Is Everland, an eco-retreat and immersive art park in the making outside Sedalia, the future of Colorado culture?
The world became immersed in the coronavirus pandemic.
“We thought we were riding a rocket, and we were,” recalls Thomas. “But then it crashed to earth.”
There are survivors, however. Although many of the big projects are delayed and a few dead, smaller creative efforts continue to pop up. “I’m optimistic about the arts, I’m optimistic about immersive,” says Thomas. But in the short-term, he admits, “it’s a disaster area.”
The pandemic almost wiped out Camp Christmas, the immersive hit of the last holiday season, an experience that drew more than 70,000 people to Stanley Marketplace to marvel over displays of Christmases past. Before it had even finished its run, creator Lonnie Hanzon was making plans not just for Denver’s display in 2020, but expansions to other cities. “I thought it was my career for the next five years,” he recalls.
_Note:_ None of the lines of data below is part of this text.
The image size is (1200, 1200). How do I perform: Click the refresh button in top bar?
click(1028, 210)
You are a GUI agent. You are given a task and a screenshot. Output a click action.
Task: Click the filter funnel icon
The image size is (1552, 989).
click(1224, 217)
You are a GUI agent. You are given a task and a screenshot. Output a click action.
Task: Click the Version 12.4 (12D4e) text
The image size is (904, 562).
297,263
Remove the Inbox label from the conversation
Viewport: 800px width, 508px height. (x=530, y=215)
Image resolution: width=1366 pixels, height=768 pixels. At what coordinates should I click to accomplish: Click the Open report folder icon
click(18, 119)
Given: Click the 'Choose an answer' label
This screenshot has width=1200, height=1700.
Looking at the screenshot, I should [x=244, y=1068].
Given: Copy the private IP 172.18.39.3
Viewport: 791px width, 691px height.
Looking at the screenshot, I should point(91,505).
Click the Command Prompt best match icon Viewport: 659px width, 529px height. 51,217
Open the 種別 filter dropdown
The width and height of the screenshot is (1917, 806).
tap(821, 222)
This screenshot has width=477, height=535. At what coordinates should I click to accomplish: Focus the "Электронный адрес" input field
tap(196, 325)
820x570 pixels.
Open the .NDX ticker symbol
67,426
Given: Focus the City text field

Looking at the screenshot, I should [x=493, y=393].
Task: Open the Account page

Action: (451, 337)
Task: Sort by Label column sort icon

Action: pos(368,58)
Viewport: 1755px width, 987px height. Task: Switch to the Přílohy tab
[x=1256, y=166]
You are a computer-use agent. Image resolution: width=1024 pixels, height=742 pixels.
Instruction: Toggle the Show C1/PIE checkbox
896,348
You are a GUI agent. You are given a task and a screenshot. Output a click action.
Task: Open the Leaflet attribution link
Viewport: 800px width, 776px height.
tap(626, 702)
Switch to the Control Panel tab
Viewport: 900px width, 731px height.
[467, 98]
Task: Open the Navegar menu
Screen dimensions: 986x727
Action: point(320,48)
That would be five years added to what’s already been a very long career: Hanzon was doing immersive art in the ’80s, long before the term was coined. He created floats for Denver’s Parade of Lights, decorated Hudson Gardens, then moved on to light up Houston. When he returned home, he made annual installations at Pride and then unwrapped his idea for a huge holiday experience.
The pandemic made him pivot, and now he’s turning Camp Christmas from a physical spot into a virtual extravaganza. “You can’t go to Camp Christmas, but we’re bringing Camp Christmas to you,” promises Hanzon, who’s in the process of creating an online fantasy camp that will have an $8 buy-in for Base Camp, with access to the digital world “that I’ve been madly drawing.” For an extra fee, merit-badge packages will be mailed to happy campers, allowing them to participate in more activities. “It’s a way to celebrate,” Hanzon says. “I think people are going to need Christmas.”

Lonnie Hanzon with Siobhan O'Loughlin, star of Broken Bone Bathtub, an immersive hit in Denver 2018.
courtesy Lonnie Hanzon
In the immersive world, there’s nothing bigger than Meow Wolf. Work on Meow Wolf Denver is proceeding, and although the target opening date had already been pushed back from the first predictions when the project was announced at the start of January 2018, when the entire city got immersive fever, “our timeline has been late 2021 for some time now, and we are still on track,” according to co-CEO and Chief of Content Jim Ward.
“I have no doubt that immersive experiences can survive the pandemic — they just may look a little different than they did before,” Ward says. “At Meow Wolf, we are always thinking about ways we can use elevated storytelling and technology to integrate art into the new reality. For example, we have commissioned artists to create hand sanitizer dispenser sculptures and more digital tools like a new app that helps share our narrative storytelling experience. Instead of flipping through a physical newspaper or book for clues at the House of Eternal Return, you’ll soon be able to use your mobile phone for a non-touch experience. We have modified art that was ‘high touch’ into ‘no touch’ or ‘capacitive touch.’”
While Hanzon and Meow Wolf are adapting, hopes are flying high at Everland, an eco-retreat and immersive art park — or, as a recent Kickstarter to help fund the art-park portion promised, “so much more than a casual hike in the woods.” But these days, a hike in the woods can seem like just what the doctor ordered if you’re trying to avoid the kind of arty immersive experience that involves touchy-feely activities that now seem somewhat kicky.
Jonny Jenkins had spotted the 145-acre property that straddles Highway 67 heading into the mountains from Sedalia almost five years ago. A former church retreat center, it seemed the perfect spot to realize a concept he’d been working on for years: There were already eight cabins on the property, as well as a large conference center and a house on a hill across the highway, where Jenkins and his co-conspirators are currently living and plotting their dream, inspired by such innovators as Meow Wolf and the 10 Principles of Burning Man.
In addition to that art park, filled with creations by dozens of artists from around the world, there will be performances in the woodsy amphitheatre, seminars and other organized activities, and just downtime in hammocks hanging from the trees. The target for opening is summer 2021, but "I don't want it to ever end, Jenkins says. "As we're building Everland, the story is about the journey, not the finished project."
And the journey continues. “COVID-19 definitely slowed it down, just like it slowed everyone down,” Jenkins acknowledges. But he’s convinced the pandemic just affirmed the need for Everland “as a place for healing, for people to come connect with nature, with themselves and with each other. It’s one of the antidotes to the chaos.”